As Hoiberg likes to say, Niang has simply been efficient.

Nearly halfway through the season with 16 conference games remaining, Niang leads the team with a 52.5 shooting percentage. It took Niang only seven shots — along with eight free-throw attempts — to score a game-high 18 points Saturday against Texas.

So what’s the secret?

“He’s crafty,” said guard Will Clyburn. “Throughout the whole summer, no one could really check him. If you’re small he’d go right over you; if you’re bigger he’s going around you.”

It didn’t take the team long to realize Niang would contribute immediately.
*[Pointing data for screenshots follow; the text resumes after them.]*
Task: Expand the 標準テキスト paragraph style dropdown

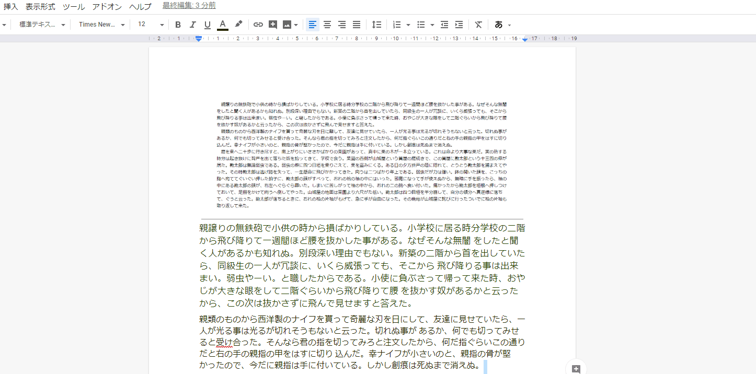Action: click(x=42, y=25)
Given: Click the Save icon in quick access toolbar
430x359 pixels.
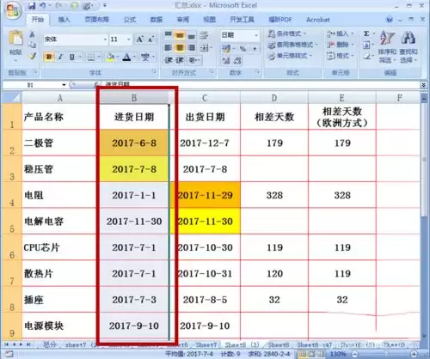Looking at the screenshot, I should point(32,5).
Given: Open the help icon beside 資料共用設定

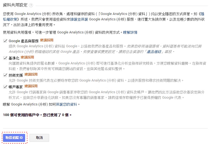Looking at the screenshot, I should 31,5.
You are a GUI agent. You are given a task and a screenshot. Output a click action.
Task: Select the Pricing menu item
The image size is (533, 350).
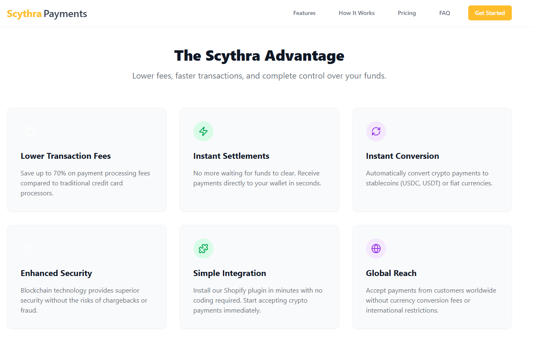[x=407, y=13]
“First open gym,” Clyburn said was when he knew.

Now the Big 12 is taking notice, too. After his first two games, Niang was named the Big 12 Rookie of the Week on Monday.

“For a freshman to come in and have an immediate impact is very difficult,” Hoiberg said. “You just don’t see it very often, especially at the high, major level.”

Hoiberg said the Cyclones are much better when Niang is on the court, but added the freshman still has work to do on his body and has a much higher ceiling.

“He’s going to keep getting better,” Hoiberg said. “He’s going to continue to add things to his arsenal.”